To stress the historical contingency of the legal category of torture is not to say that people do not act cruelly, and that people do not suffer. Rather, it is to ask why this person’s suffering and not that of the next is taken into account, why this form of pain and not another is deemed significant, and why this action and not another is recognized as torture. The point is not to trivialize the suffering of torture survivors nor to denigrate the effort of all those who work against torture. Neither is it to relativize torture or to deconstruct it into thin air. At its heart, the concept of torture contains a crucial ethical concept: People should not be treated cruelly and the deliberate infliction of pain is something that should be avoided at (nearly) all costs. It is also important to recognize that the fight against torture can serve as an important “tool in the demand for justice” (Fassin and Rechtman 2009, 279). The struggle to prohibit torture has made a real difference to people’s lives around the world. However, it is important to note that our concepts of torture do not include all possible harms and that legal processes do more than neutrally recognize when torture takes place. They determine what acts count as torture and how we should respond.
This book asks what can be seen and said, and what has to be ignored, when we understand suffering and cruelty through the legal category of torture. In doing so, it treats torture as, above all, a problem of recognition. One of the dominant cultural images of the torture survivor is a body wracked by pain, crying out in anguish, unable to express what has happened to him or her (Scarry 1988). However, the problem of recognition is not caused by the inability of the survivor to communicate. Binyam Mohamed, for example, could give long, articulate statements about his treatment in detention.8 The issue is, instead, one of our ability to listen, to see, to name, and to take responsibility for what is in front of us. The key question is therefore what types of victim and perpetrator, what forms of innocence and guilt, do legal understandings of torture allow us to acknowledge?
Whereas most recent books on torture have focused on why it happens, the ethics of the prohibition of torture, or the effects of torture on its victims, I will examine empirically how real or supposed instances of torture are constructed, debated, questioned, and brought into focus. Much analytical ink has been spilled in trying to define the ethical and legal boundaries of what does and does not count as torture.9 The topic was given an added urgency by the attempts of the George W. Bush administration to redefine where the line between acceptable and unacceptable treatment of detainees lay. But torture is not simply an abstract category to be debated in terms of broad principles. The issue is not merely about choosing between competing legal or ethical norms but about deciding how and whether those norms apply to any given situation. It is not simply about setting out the rules clearly but about making a judgment about how and whether those rules apply in specific contexts (compare Anderson 2011). It is therefore important to examine the concrete dilemmas and difficulties involved in documenting and recognizing when torture has taken place. If, as Stanford Levinson has argued, “Torture as a term is a place holder—an abstract word made concrete by the imagination of the reader” (2004, 27), it is through the everyday practices of the lawyers, judges, doctors, psychologists, and bureaucrats charged with documentation and recognition that the implications of what is and what is not torture are produced.

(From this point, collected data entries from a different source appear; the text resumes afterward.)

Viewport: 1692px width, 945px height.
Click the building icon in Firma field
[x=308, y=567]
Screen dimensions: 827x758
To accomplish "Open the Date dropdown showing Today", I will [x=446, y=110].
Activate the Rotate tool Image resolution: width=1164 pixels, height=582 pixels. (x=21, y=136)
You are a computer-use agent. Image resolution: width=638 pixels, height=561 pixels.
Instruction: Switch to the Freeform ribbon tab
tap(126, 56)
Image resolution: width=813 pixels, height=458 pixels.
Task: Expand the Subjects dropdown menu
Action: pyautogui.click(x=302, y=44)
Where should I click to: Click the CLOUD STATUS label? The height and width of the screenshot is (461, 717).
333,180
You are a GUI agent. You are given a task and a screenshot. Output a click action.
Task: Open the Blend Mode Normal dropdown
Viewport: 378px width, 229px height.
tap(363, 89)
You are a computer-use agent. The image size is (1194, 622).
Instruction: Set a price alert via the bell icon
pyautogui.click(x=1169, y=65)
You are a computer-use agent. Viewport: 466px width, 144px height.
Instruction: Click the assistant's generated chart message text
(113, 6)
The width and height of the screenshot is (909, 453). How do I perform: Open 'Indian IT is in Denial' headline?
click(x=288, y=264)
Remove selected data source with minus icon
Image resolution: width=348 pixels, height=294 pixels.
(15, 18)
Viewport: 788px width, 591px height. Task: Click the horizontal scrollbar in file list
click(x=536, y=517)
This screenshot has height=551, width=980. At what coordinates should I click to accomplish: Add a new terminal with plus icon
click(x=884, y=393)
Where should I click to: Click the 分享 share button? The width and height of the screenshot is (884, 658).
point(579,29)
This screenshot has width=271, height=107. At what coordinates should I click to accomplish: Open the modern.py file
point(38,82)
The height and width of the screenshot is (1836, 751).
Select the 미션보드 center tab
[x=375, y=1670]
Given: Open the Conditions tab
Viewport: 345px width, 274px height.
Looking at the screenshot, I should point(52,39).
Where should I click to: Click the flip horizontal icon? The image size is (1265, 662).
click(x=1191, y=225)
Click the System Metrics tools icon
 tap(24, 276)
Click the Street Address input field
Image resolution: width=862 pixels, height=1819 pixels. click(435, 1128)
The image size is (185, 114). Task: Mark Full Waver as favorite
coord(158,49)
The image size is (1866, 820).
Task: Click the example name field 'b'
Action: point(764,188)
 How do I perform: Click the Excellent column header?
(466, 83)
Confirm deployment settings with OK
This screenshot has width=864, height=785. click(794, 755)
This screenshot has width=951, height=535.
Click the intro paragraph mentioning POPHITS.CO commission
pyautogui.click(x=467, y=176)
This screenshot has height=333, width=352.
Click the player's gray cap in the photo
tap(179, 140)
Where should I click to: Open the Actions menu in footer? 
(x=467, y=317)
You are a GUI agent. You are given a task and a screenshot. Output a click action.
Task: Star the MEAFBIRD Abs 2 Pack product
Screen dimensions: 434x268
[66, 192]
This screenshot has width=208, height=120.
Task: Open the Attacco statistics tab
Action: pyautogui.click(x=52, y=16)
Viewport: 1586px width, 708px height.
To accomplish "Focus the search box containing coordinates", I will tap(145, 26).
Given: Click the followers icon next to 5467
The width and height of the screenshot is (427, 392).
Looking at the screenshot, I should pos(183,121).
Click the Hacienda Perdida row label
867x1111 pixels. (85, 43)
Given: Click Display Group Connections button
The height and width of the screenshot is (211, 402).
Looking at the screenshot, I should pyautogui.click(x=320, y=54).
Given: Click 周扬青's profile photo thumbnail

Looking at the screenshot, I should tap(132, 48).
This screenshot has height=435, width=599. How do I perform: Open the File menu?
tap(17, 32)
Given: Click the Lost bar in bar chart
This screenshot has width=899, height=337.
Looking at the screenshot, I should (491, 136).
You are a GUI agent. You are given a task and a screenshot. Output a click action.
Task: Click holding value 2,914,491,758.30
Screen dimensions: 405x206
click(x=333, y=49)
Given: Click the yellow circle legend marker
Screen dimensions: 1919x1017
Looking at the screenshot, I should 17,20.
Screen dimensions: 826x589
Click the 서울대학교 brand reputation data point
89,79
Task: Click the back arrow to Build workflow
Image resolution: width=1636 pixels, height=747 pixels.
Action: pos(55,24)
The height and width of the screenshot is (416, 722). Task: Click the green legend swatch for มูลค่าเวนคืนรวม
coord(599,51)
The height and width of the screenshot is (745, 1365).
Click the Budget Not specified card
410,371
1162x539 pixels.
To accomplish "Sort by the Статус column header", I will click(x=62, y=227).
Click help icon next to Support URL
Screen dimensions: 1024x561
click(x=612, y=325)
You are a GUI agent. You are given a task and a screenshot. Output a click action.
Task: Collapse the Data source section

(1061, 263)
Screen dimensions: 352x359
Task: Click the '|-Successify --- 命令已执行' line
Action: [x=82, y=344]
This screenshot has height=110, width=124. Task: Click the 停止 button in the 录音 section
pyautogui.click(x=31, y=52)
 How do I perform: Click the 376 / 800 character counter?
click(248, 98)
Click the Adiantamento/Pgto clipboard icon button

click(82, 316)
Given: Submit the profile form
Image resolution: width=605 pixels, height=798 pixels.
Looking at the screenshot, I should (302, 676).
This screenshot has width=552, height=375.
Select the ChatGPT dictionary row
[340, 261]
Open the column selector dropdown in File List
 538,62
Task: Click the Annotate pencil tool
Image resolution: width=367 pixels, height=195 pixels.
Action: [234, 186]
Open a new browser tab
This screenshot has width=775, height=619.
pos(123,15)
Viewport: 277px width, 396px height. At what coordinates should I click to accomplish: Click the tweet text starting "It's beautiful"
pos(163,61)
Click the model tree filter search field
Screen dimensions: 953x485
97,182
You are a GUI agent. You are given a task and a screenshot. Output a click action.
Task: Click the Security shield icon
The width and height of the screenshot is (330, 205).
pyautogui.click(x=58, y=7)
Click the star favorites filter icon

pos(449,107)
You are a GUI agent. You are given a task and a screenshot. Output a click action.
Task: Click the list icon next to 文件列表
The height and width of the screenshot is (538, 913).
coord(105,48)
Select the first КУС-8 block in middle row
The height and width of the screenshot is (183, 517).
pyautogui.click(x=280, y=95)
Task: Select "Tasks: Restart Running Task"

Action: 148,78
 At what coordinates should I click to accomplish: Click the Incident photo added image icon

The central argument of this book is that although the legal category of torture appears to prioritize individual suffering and cruelty, the turn to law can make it very difficult to recognize specific survivors and perpetrators. In part, this is because torture can be inflicted in ways that produce few identifiable traces. As Darius Rejali has shown, the twentieth century saw the development of coercive interrogation techniques specially designed to leave behind no evidence (2009). However, the issue is broader than simply the techniques through which torture is perpetrated. Although the prohibition of torture may be absolute in principle, in practice it becomes slippery and indeterminate when applied to concrete cases, making demands for forms of proof that are often unobtainable. Legal processes can therefore give with one hand, promising to protect and prosecute, and take away with another, by setting conditions that are very hard to meet. In this context, legal discussions of torture tend to break down into arguments about due process and the rule of law. The suffering of specific individuals and the intentions of particular perpetrators melt into the background. We are left with broad ethical injunctions and general procedural guidelines.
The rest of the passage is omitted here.